Opinión

‘La payanca’, tango de 1906, de Augusto P. Berto

‘La payanca’, tango de 1906, de Augusto P. Berto

“Vuelven a mi memoria las discusiones que en 1917 originaba el título de este tango. En ese año fue impreso y publicado por una editorial. ¡Once años después de que Augusto P. Berto, quien naciera en 1889 para fallecer en 1953, lo compusiera!”, leemos en el imprescindible estudio Así nacieron los tangos, Ediciones Corregidor, Buenos Aires, 1980, cuya autoría se debe al inefable poeta y ensayista tanguero Francisco García Jiménez. “La publicación del ejemplar musical de La Payanca impulsó este tango a una desbordante popularidad –prosigue García Jiménez–. Estaba en los atriles de todos los pianos de la República”.

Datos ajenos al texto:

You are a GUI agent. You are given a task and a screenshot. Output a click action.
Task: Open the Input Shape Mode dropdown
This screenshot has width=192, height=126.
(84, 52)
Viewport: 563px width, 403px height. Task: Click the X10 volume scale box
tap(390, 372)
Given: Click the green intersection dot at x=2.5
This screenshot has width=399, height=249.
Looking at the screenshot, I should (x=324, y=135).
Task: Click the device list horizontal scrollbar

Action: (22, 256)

“Huésped simpático y familiar”, no pocas personas se interrogaban acerca del significado de “payanca”. Nadie podía asegurar que se tratase de un juego de chicos, tal como decían algunos, o si se trataba de un pial campero, como sostenían otros. Lo cierto es que, al compás de ese tango, se cantaban letrillas bastardas en lugares digamos “non sanctos”, estando las mismas entre dientes de la “muchachada”, en su “argot” desde luego “canchero”. Ahora bien, la referencia directa a tal “payanca” tampoco se percibía en esas coplas procaces. Su autor, Augusto P. Berto, había visto la luz en Bahía Blanca, atlántica cuna de tantas inspiraciones de la tangofilia. Ya en Buenos Aires, el ‘pibe’ Augusto, a los 11 años, es un “peoncito” que le alcanza tarros de albayalde y aguarrás a un pintor de paredes. Seis años después trepa por las escaleras de tijera, en calidad de medio oficial pintor en el Palacio del Congreso porteño, en construcción. Es entonces cuando conoce a Francisco Canaro, que anda en idéntica faena. ¡Tres pesos al día! Los dos aman y aprenden la música.

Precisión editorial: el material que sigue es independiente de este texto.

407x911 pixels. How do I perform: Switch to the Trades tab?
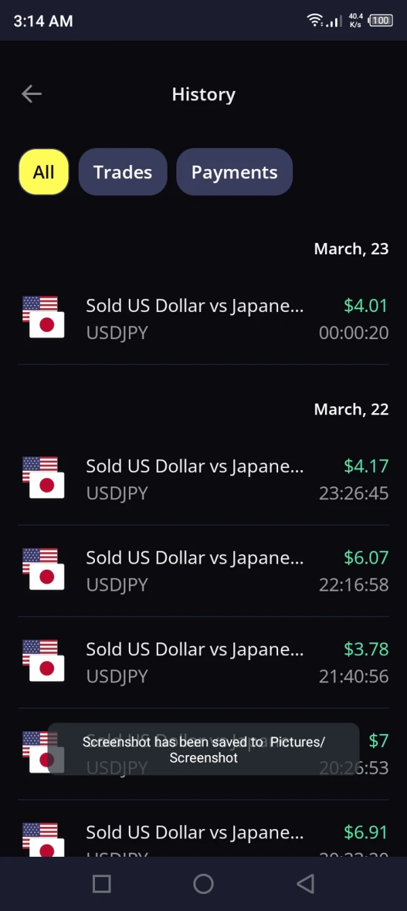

Berto pone sus dedos en los cordajes de guitarra y mandolín, incluso se atreve con el violín. Vecino del barrio de La Chacarita, en 1904 se incorpora a los desfiles del Carnaval del centro coral y musical ‘Los Defensores’ de Villa Crespo, que triunfa con señalados premios en los célebres y entusiásticos ‘corsos’ de la capital porteña. A los veinte años, empieza con el bandoneón para emular al ‘pardo’ Sebastián o, llegado el caso, al mismísimo ‘morocho’ Santa Cruz. Pide un adelanto de 120 pesos a la empresa de pintura para la que trabaja en aquel motejado “Palacio de Oro” –el futuro Congreso–, debido a cuánto costaba su prolongada construcción. Compra, pues, el “fuelle”, toma gusto a la botonadura de nácar y, al cabo de un año, está al frente de un “cuarteto”.

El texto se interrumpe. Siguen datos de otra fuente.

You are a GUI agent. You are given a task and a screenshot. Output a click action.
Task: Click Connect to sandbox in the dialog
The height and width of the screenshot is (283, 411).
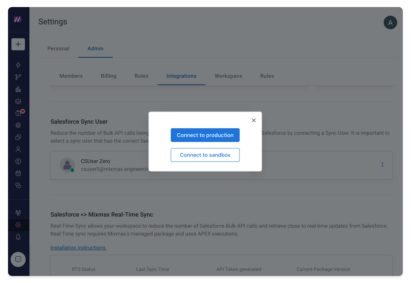(205, 155)
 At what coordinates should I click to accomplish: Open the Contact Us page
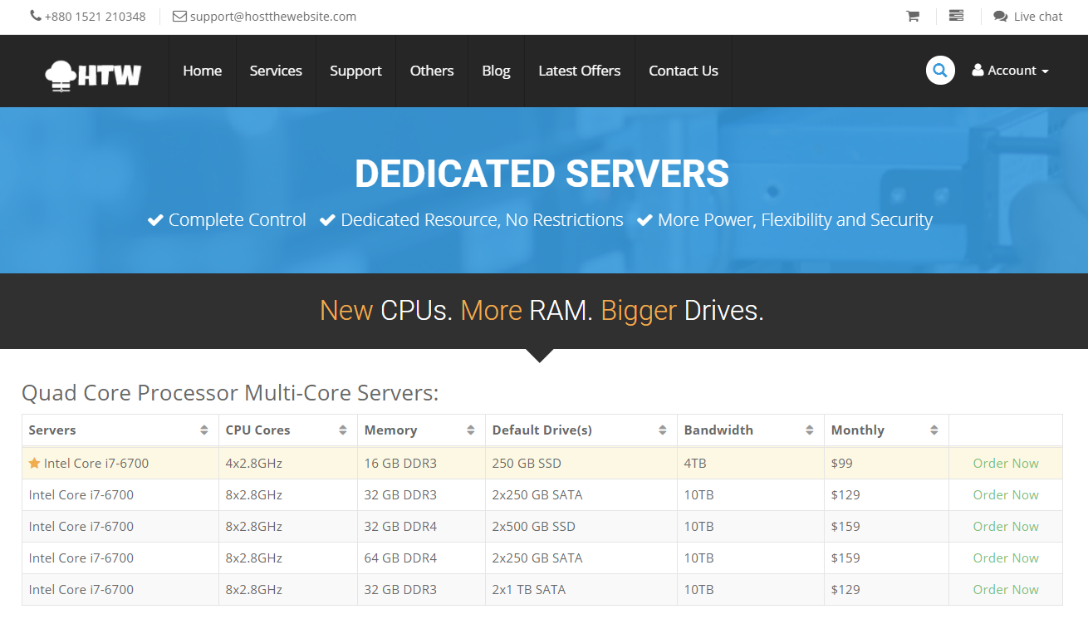coord(683,71)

“Una noche de 1906, el cuarteto de Berto actuaba en una quinta de ‘Floresta’, donde se festejaba un triunfo electoral –escribe en su libro Francisco García Jiménez–. Unos guitarreros habían tocado algunas piezas de tierra adentro, en homenaje al caudillo, y el sonsonete de un ‘gato’ polqueado se le había quedado en el oído a Berto: ‘Laraira, laralaila;/ laira laraira…’ En cada pausa los tangos, su bandoneón le acomodaba compás de 2x4 a ese ‘ritornello’. Y de repente, le surgió de una hebra la melodía tanguera, transmitiéndosela a su compañero Durand, que la tomó habitualmente en la flauta. Berto aplicó en seguida un ‘canyengue’ de 4x8 a la creación de la segunda parte, para cerrar con una suave tonada cantable”.

Con aquel seductor ritmo que convidaba a seguirlo con ‘ochos’ y ‘medias lunas’, Berto no dudó en darle el apelativo de La payanca. ¿Lazo corto o argolla del mismo, propio de los “reseros”? ¿Juego de los “cantillos” hispano con cinco piedritas o carozos lanzados a lo alto para “barajarlos” en el aire al caer? Tal vez su origen responda al quichua “pallay”: “recoger del suelo”.